Despite their claims to neutrality while the people of Kyrgyzstan were rebelling against Kurmanbek Bakiyev, it would have been hard to believe that Putin and Medvedev didn’t have some kind of influence over the unfolding of the country’s politics. Now a new story in the Washington Post details nicely how Russian economic pressure ultimately contributed to Bakiyev’s ouster.
Angered by Bakiev’s acceptance of Obama’s proposal to triple the rent payments on the U.S. air base in the country, the Russian government unleashed a an attack on him through the state media. But the real damage was done by way of economic policy:
“After the opposition announced plans for nationwide protests, Putin provided a final spark by signing a decree March 29 eliminating subsidies on gasoline exports to Kyrgyzstan and other former Soviet republics that had not joined a new customs union. When the tariffs kicked in April 1, Russian fuel shipments to Kyrgyzstan were suspended, said Bazarbai Mambetov, president of a Kyrgyz oil traders association. Within days, gas prices in Bishkek began to climb, enraging residents already angry about sharp increases in utility fees.”

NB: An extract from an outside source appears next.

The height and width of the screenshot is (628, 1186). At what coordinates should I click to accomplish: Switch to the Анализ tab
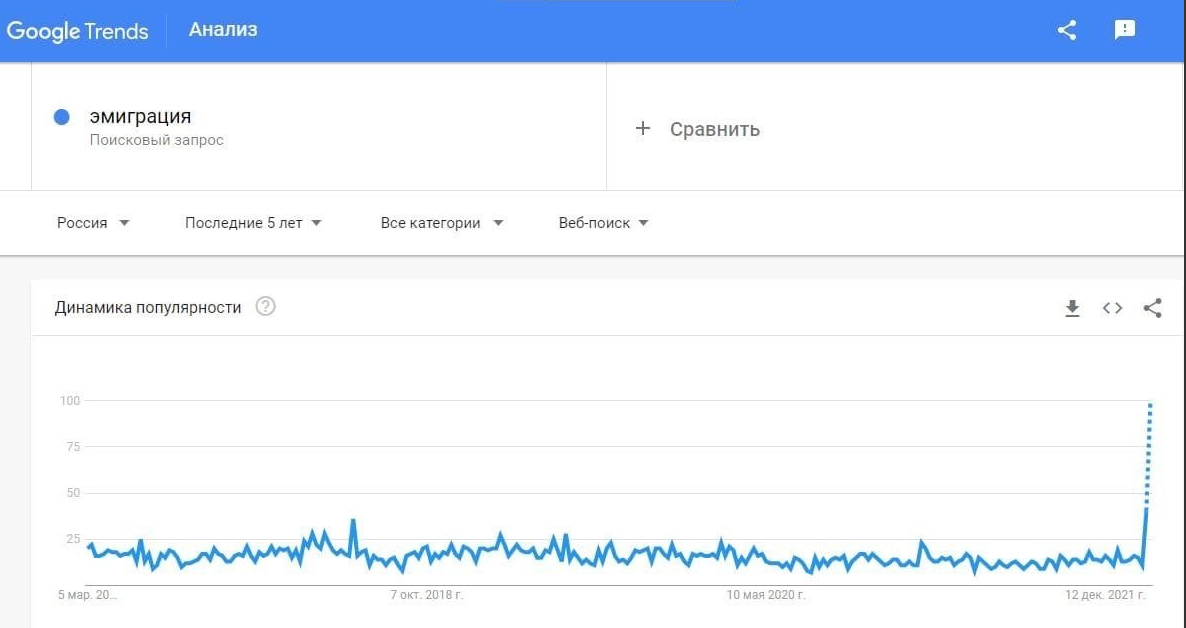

Much remains to be seen about the country’s future. More than a week after the rebellion, what has become apparent is that this was not the culmination of a grassroots peoples’ movement but an outburst of suppressed anger and indignation at the corrupt leadership of the country. With the opposition party’s seamless transition into power, the institutional structure of the country has remained the same and popular anger seems to have quelled for the time being. Have the people of Kyrgyzstan by rebelling have played right into the hands of the country’s political elite?